At Audius we used it to speed up the computation of related artist recommendations.
Set Similarity
At Octopart we used set similarity in a partially automated Entity Resolution process. We received data feeds from hundreds of different distributors and wanted to normalize and collate the data.
A number of different spelling and naming variations would exist in the raw data, for instance Texas Instruments might appear as
TI
TEX. INST
TEXAS INSTR. INC
- etc, etc
When NXP acquires Freescale, some vendors continue to use the Freescale name, while other list Freescale's parts under the new NXP name.
We would look for two manufacturer names that had many common MPNs (manufacturer part numbers). A high degree of MPN overlap suggests that two different manufacturer names should be associated.

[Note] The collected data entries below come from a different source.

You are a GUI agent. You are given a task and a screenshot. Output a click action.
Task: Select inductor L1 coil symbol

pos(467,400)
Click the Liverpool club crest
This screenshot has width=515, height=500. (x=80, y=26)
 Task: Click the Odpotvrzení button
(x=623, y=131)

Our version did some simple sampling from the SQL tables, but while prototyping a new data processing pipeline, I wrote a version that used the datasketch minhash library for this task.
Minhash at Audius
One of the first things I worked on after joining Audius was database performance. One of the top 5 queries was from the related artist background job.
The code was doing an "all pairs" computation to find similar artists based on mutual followers. There was a queue and background worker to compute related artists one at a time, but even still postgres was spending lots of CPU on the mutual followers query.

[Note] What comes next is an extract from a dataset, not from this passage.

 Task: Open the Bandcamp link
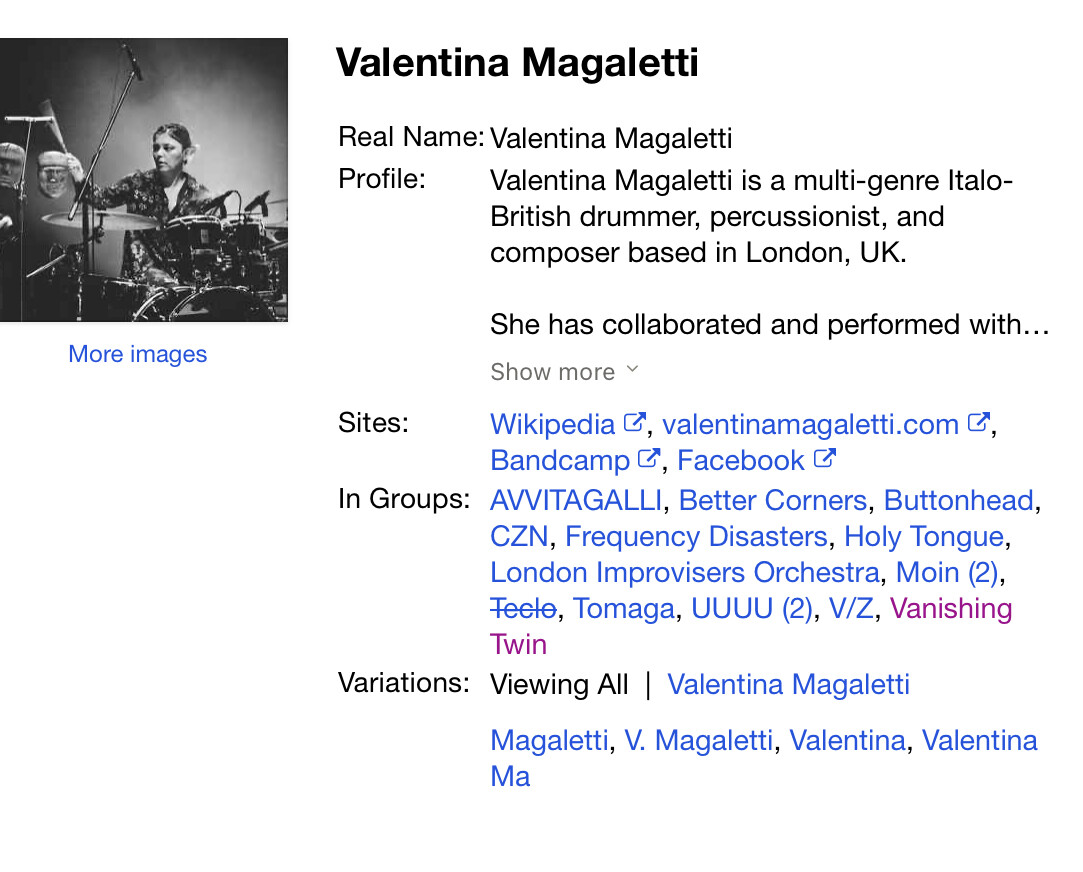[x=560, y=460]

I thought this would be a good opportunity to use the Minhash algorithm to do the approximate all pairs computation in a single pass and offload this work from postgres.
I won't attempt to explain how it works here lest I embarrass myself, but I like to think of it as a cool variation of a bloom filter. Where a bloom filter focuses on per-item membership testing, minhash is a variation that combines all set members into a meaningful key using LSH (location sensitive hashing).

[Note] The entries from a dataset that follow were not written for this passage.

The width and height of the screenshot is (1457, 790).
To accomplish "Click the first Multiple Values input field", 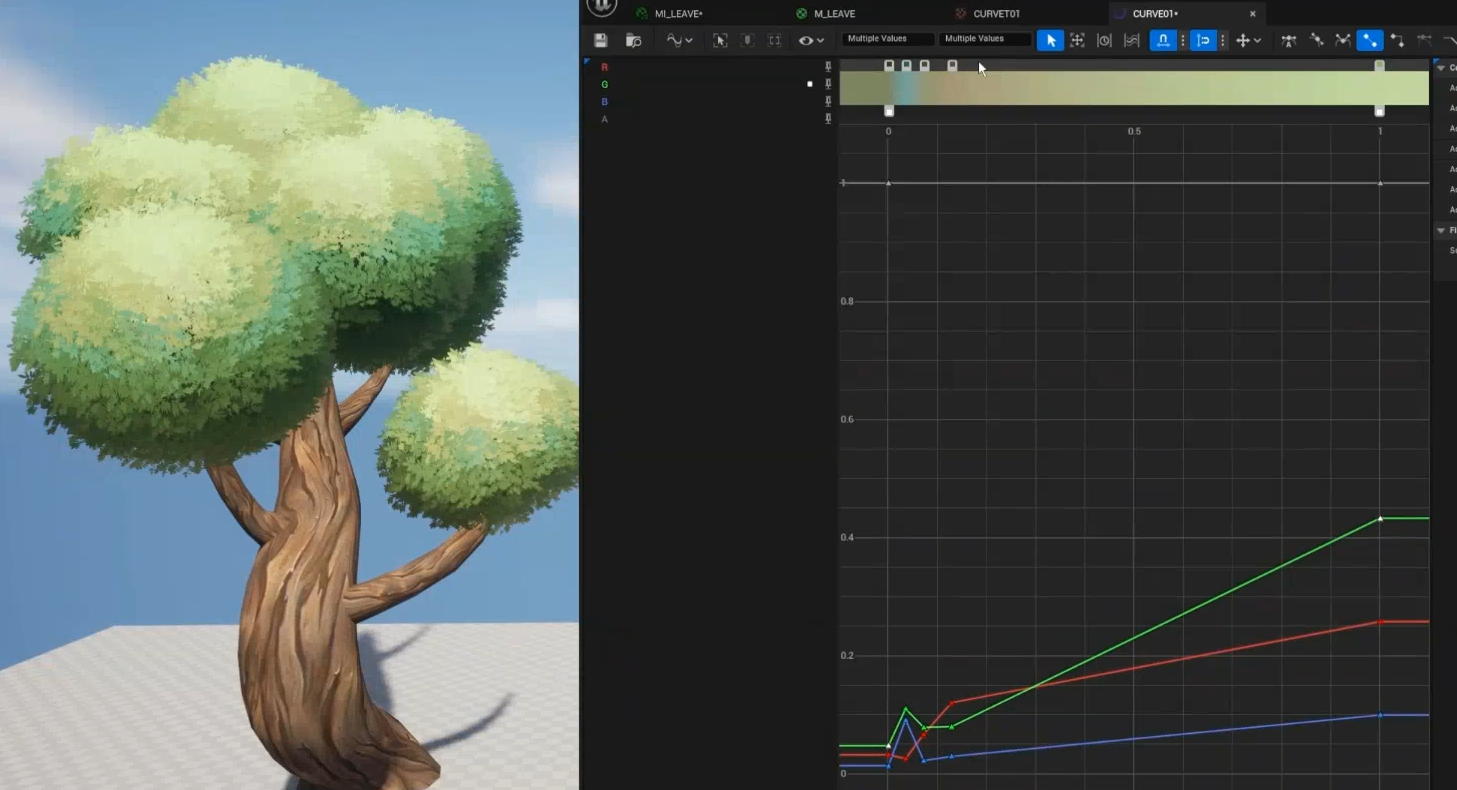I will tap(888, 39).
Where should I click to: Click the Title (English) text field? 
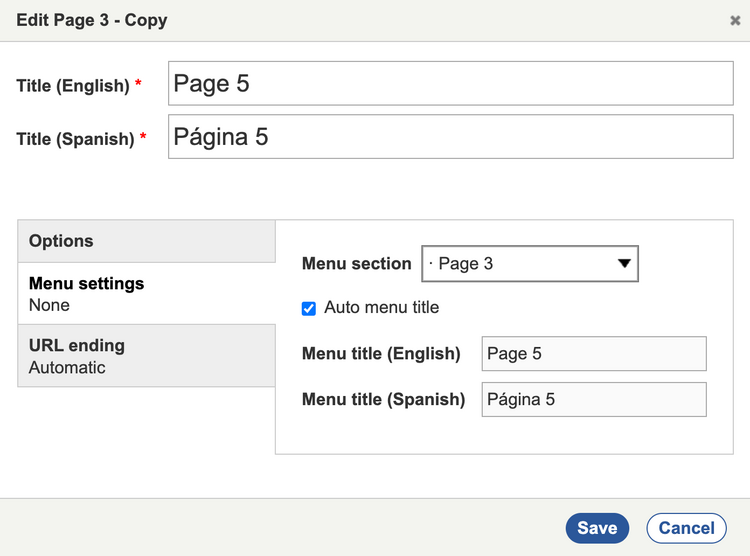tap(450, 84)
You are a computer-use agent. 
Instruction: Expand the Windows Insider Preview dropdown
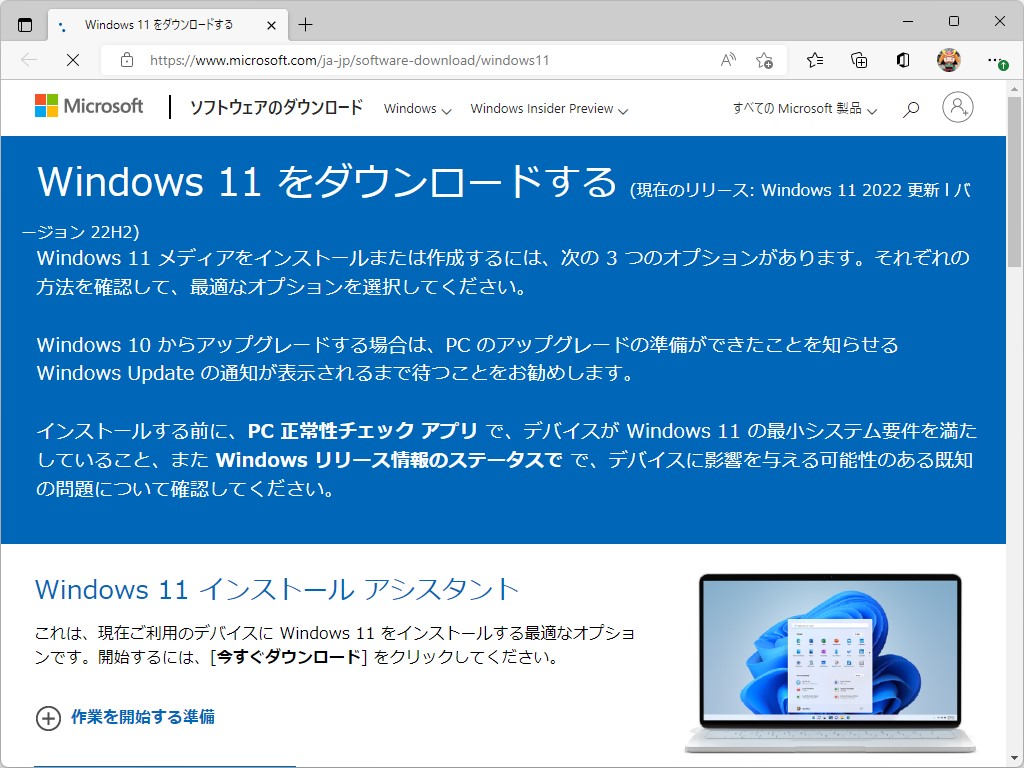coord(548,108)
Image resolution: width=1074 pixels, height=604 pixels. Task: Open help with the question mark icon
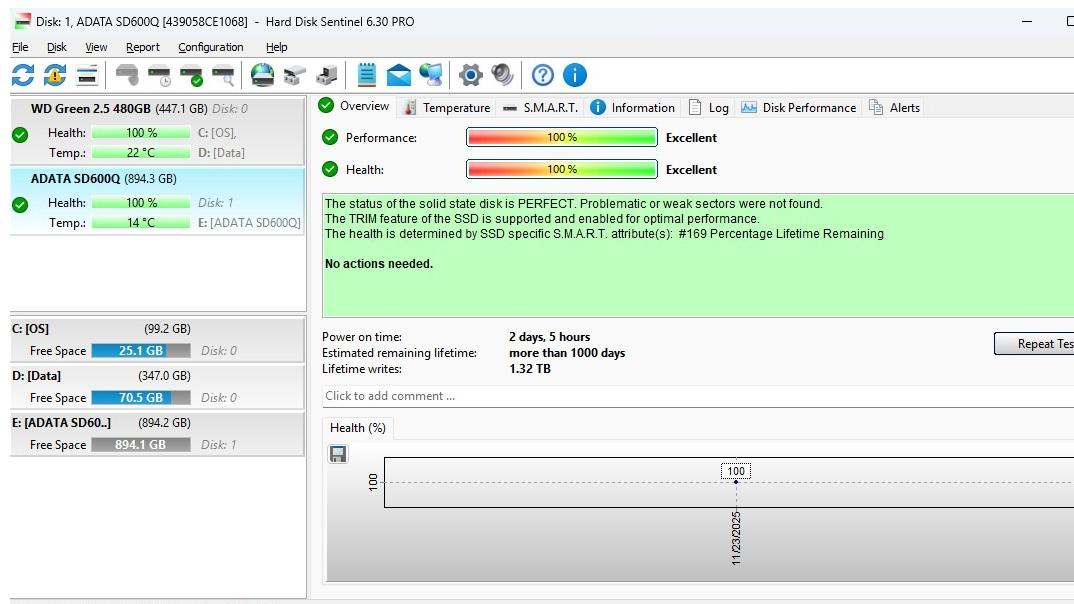coord(542,75)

The datasketch Forrest API makes it easy to precompute a follower "minhash" for every artist and then do an all-pairs top-K search to find similar artists based on mutual followers.
Building the index can be a simple postgres query to scan the whole followers table, and then a second loop does the all pairs search, writing the results back to a table. You can see the code in the PR
With this code we could recompute the entire related artist table in ~10 minutes. This is nice because if you want to change some aspect of the formula, you can quickly re-materialize the related_artists
table and compare it to prior versions, instead of waiting days or weeks for a background task.
Also gone is the queue + worker and the need to reenqueue artists for recomputation based on age + followers changes. Now we could simply re-compute from scratch every 12 hours with a simple cron task. And lots of busy work was taken off of postgres' plate.
Other Options
Having recently introduced ElasticSearch to the Audius stack for search, I was keen to experiment with it for other use cases.
The More Like This query would allow us to improve results by adding additional signals like genre
similarity. It is easy to adjust weights a query time to experiment with different recommendations without re-indexing data.
There is a lot of conceptual overlap (pun intended) between Set Similarity and TF/IDF which ElasticSearch uses for relevancy scoring. ElasticSearch is essentially a set intersection machine!
But the minhash version was done... we shipped the minhash version and the ElasticSearch version remained an experiment...
say la v